Continuing Education
About Our Bootcamp
Throughout this comprehensive introduction, students will explore the intricacies of neural networks, delve into model evaluation techniques, learn about optimizers, and grasp the nuances of overfitting and regularization methods. The path is a journey from understanding the basic building blocks of AI to deploying real-world models and grappling with the ethical considerations in AI. This all-encompassing bootcamp is essential because it lays the groundwork for any specialization in the vast field of deep learning, ensuring students are well-prepared to tackle more advanced topics and challenges.
Lit AI
Courses Offered
Model Evaluation Techniques
Comprehensive overview of key performance metrics: accuracy, precision, recall, F1 score, and various loss functions. Explanation of training-validation-test splits, cross-validation, and their importance in the evaluation process.High-level discussion about the concepts of bias and variance, underfitting and overfitting, and their implications on model performance.
Learning Rates
Exploration of the concept of learning rates and their role in training neural networks.
Discussion on how different learning rates affect convergence during training.
Hands-on project: students fine-tune the learning rate of a pre-built model to achieve a specified performance goal, and interpret metric charts to understand the impact of learning rate adjustments.
Optimizer
Introduction to various optimization algorithms essential for training neural networks (SGD, Adam, RMSprop, etc.).
Insights into how different optimizers impact the speed and quality of training.
Scenario-based quizzes: students will be presented with different contexts and must choose the most appropriate optimizer.
Activation Functions
Overview of popular activation functions (ReLU, ELU, Sigmoid, TanH, etc.), their graphs, and mathematical interpretations. Discussion on why activation functions are necessary, focusing on non-linearity and the ability to learn complex patterns. Case studies: examining scenarios to determine the best-suited activation functions.
Overfitting, Dropout, and Gaussian Noise
Explanation of overfitting in deep learning and why it’s problematic. Introduction to techniques like dropout and the addition of Gaussian noise as regularization methods. Practical project: students will apply dropout and/or Gaussian noise to a pre-constructed overfitting neural network to improve its generalization.
Building Neural Networks
Fundamentals of designing a neural network architecture from scratch. Guidance on making informed decisions about optimizers, learning rates, activation functions, and regularization techniques. Major project: students create their neural network to solve a given problem, making critical decisions to influence performance outcomes
2-D Data and Convolutional Neurons
Introduction to handling 2D data and the structure and principles behind CNNs. Explanation of convolution, pooling, and classification layers. Comprehensive project: learners build a CNN model, integrating knowledge from previous courses (like learning rates and optimizers).

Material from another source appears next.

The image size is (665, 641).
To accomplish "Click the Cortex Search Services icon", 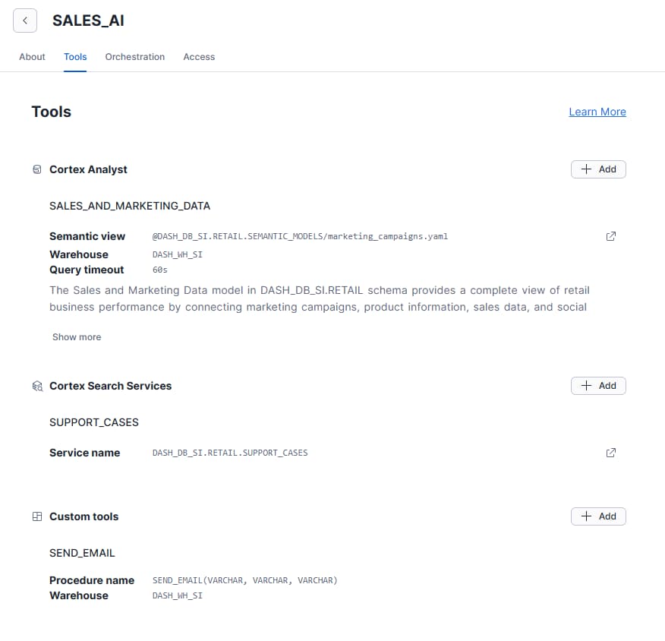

1-D Data and Recurrent Neurons
Overview of 1D data in sequences and time-series and the basics of RNNs and LSTMs. High-level discussion on the challenges of sequence data and how LSTMs help address some of these issues. Interactive task: students will be tasked with applying an RNN/LSTM to sequence data to achieve a specified objective.
End-to-End Learning Models
Capstone Project: Recap of key learnings from all courses. End-to-end deep learning project, from data preprocessing and model building to evaluation and deployment. Students present their projects, detailing the choices made at each step and reflecting on ethical considerations.
BOOTCAMP
SYLLABUS
COURSE OVERVIEW
This intensive bootcamp is designed to take participants from a foundational understanding of deep learning concepts to a proficient level in building and deploying sophisticated neural network models. Over the duration of the bootcamp, participants will engage with a mix of theoretical content, hands-on projects, real-world case studies, and interactive assessments, all aimed at providing a comprehensive understanding of deep learning. Here’s what to expect:
COURSE CONTENT
PROJECTS
Throughout the bootcamp, participants will undertake multiple projects designed to apply theoretical knowledge in practical scenarios. These include fine-tuning learning rates, choosing optimizers, applying regularization techniques to combat overfitting, building neural networks, and a capstone project that encompasses an end-to-end deep learning model implementation.
WHAT TO EXPECT
Expert Instruction: Courses are designed and led by experts in the field of deep learning, providing in-depth instruction and insight. Interactive Learning: Beyond just theory, participants will engage in practical projects and interactive assessments that reinforce learning and develop practical skills. Resource Access: Access to extensive learning materials, including readings, video content, and real-world case studies. Support: Continuous support and feedback from instructors throughout the course duration. Capstone Project: An all-encompassing final project that requires participants to apply all the skills and knowledge gained throughout the bootcamp.
COMPLETION CRITERIA
Participants are expected to complete all interactive projects, participate in peer reviews, and successfully deliver their capstone project. Performance in these areas will be critical in determining their successful completion of the bootcamp.